The human immunodeficiency virus type I (HIV-1) capsid protein is initially synthesized as the central domain of the Gag polyprotein, and is subsequently proteolytically processed into a discrete 231-amino-acid protein that forms the distinctive conical core of the mature virus. The crystal structures of two proteins that span the C-terminal domain of the capsid are reported here: one encompassing residues 146-231 (CA(146-231)) and the other extending to include the 14-residue p2 domain of Gag (CA(146-p2)). The isomorphous CA(146-231) and CA(146-p2) structures were determined by molecular replacement and have been refined at 2.6 Angstrom resolution to R factors of 22.3 and 20.7% (Re-free = 28.1 and 27.5%), respectively. The ordered domains comprise residues 148-219 for CA(146-231) and 14-218 for CA(146-p2), and their refined structures are essentially identical.
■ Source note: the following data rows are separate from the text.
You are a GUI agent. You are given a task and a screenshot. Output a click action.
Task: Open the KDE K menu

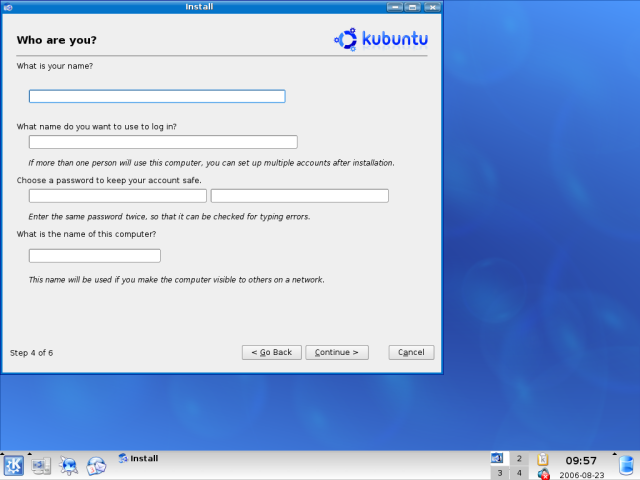[14, 466]
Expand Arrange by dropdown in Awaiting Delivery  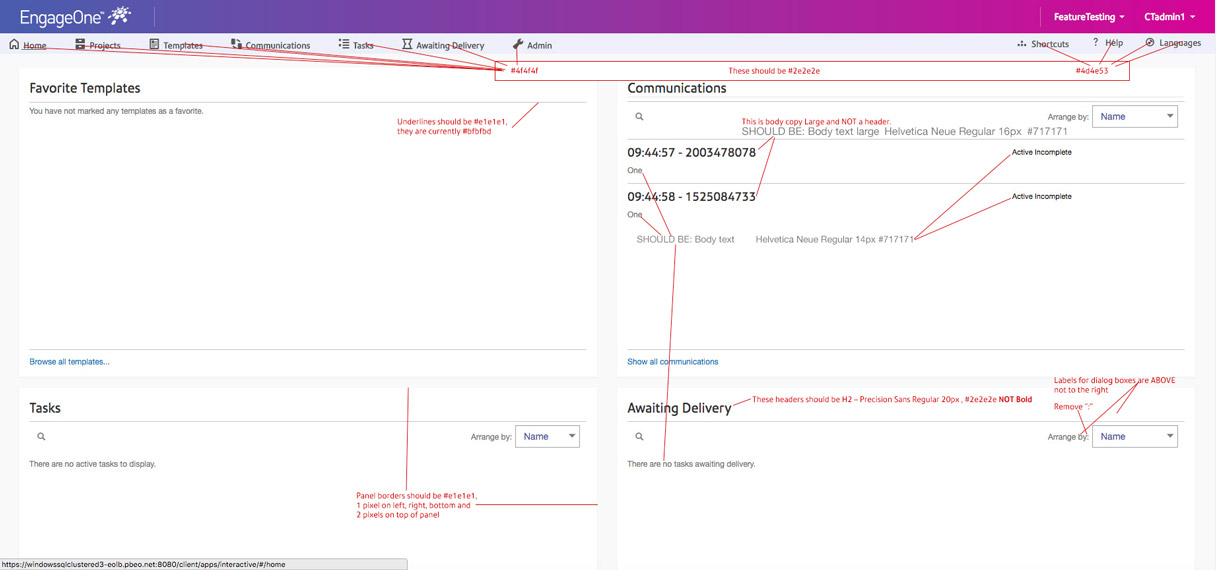coord(1134,437)
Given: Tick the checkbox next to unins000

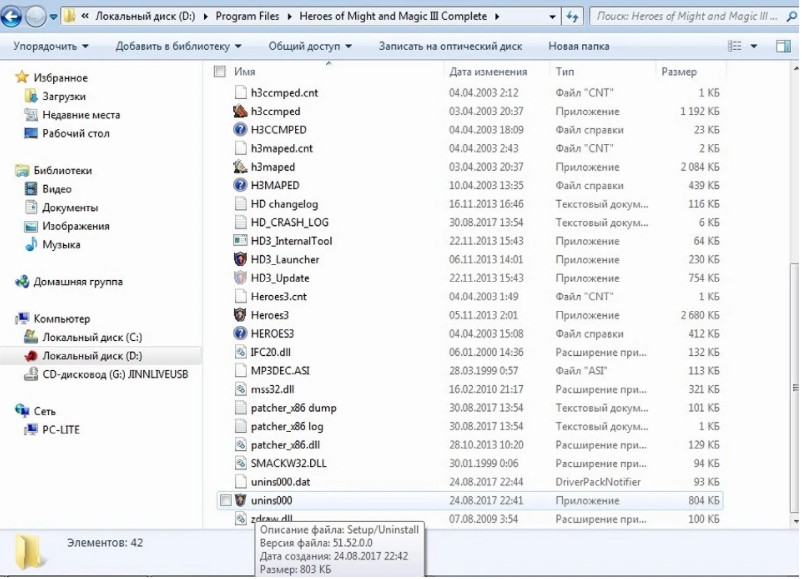Looking at the screenshot, I should click(x=225, y=500).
The proteins are composed of a 3(10) helix followed by an extended strand and four alpha-helices. A crystallographic twofold generates a dimer that is stabilized by parallel packing of an alpha-helix 2 across the dimer interface and by packing of the 310 helix into a groove created by alpha-helices 2 and 3 of the partner molecule. CA(146-231) and CA(146-p2) dimerize with the full affinity of the intact capsid protein, and their structures therefore reveal the essential dimer interface of the HIV-1 capsid.